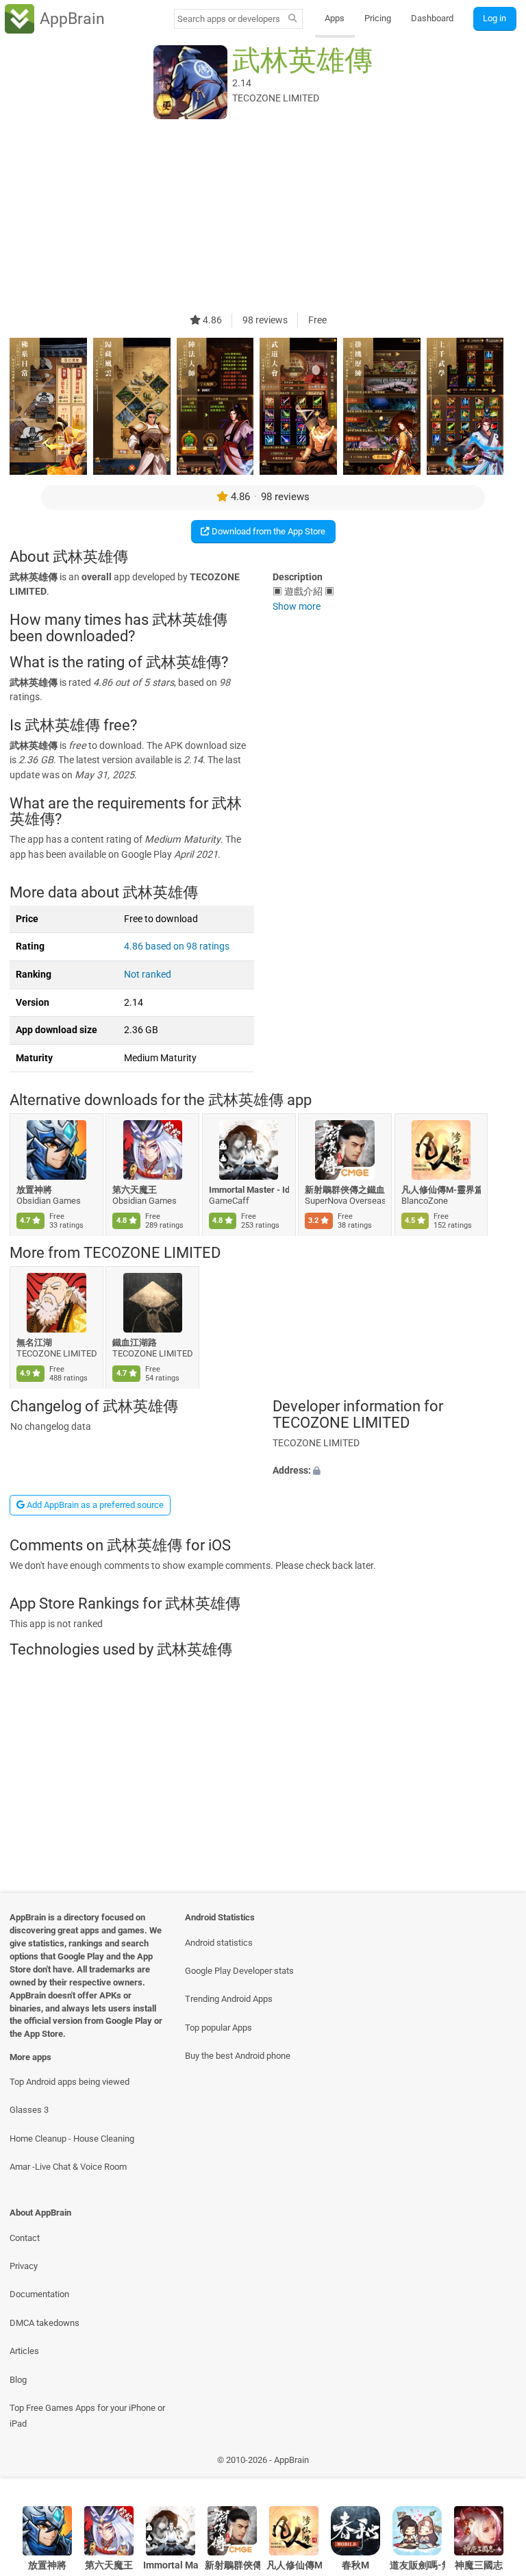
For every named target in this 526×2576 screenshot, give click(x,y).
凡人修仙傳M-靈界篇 (441, 1190)
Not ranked (147, 974)
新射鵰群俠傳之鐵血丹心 (345, 1190)
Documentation (39, 2294)
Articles (24, 2351)
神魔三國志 (479, 2565)
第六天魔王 (135, 1190)
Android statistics (219, 1942)
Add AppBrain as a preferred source (94, 1505)
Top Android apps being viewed (69, 2082)
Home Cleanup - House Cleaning (72, 2138)
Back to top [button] (495, 2463)
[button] (394, 1470)
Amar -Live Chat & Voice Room (68, 2167)
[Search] (293, 19)
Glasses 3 (29, 2110)
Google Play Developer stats (239, 1971)
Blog (18, 2380)
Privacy (24, 2266)
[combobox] (229, 19)
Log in (494, 18)
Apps (335, 18)
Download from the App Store (267, 531)
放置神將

ABOUT THIS EXERCISE: Lines from the one containing "神魔三國志 (479, 2565)" through the end of the data above must be written out exactly, and no other lines are needed.

YOUR RESPONSE:
神魔三國志 (479, 2565)
第六天魔王 (135, 1190)
Android statistics (219, 1942)
Add AppBrain as a preferred source (94, 1505)
Top Android apps being viewed (69, 2082)
Home Cleanup - House Cleaning (72, 2138)
Back to top [button] (495, 2463)
[button] (394, 1470)
Amar -Live Chat & Voice Room (68, 2167)
[Search] (293, 19)
Glasses 3 (29, 2110)
Google Play Developer stats (239, 1971)
Blog (18, 2380)
Privacy (24, 2266)
[combobox] (229, 19)
Log in (494, 18)
Apps (335, 18)
Download from the App Store (267, 531)
放置神將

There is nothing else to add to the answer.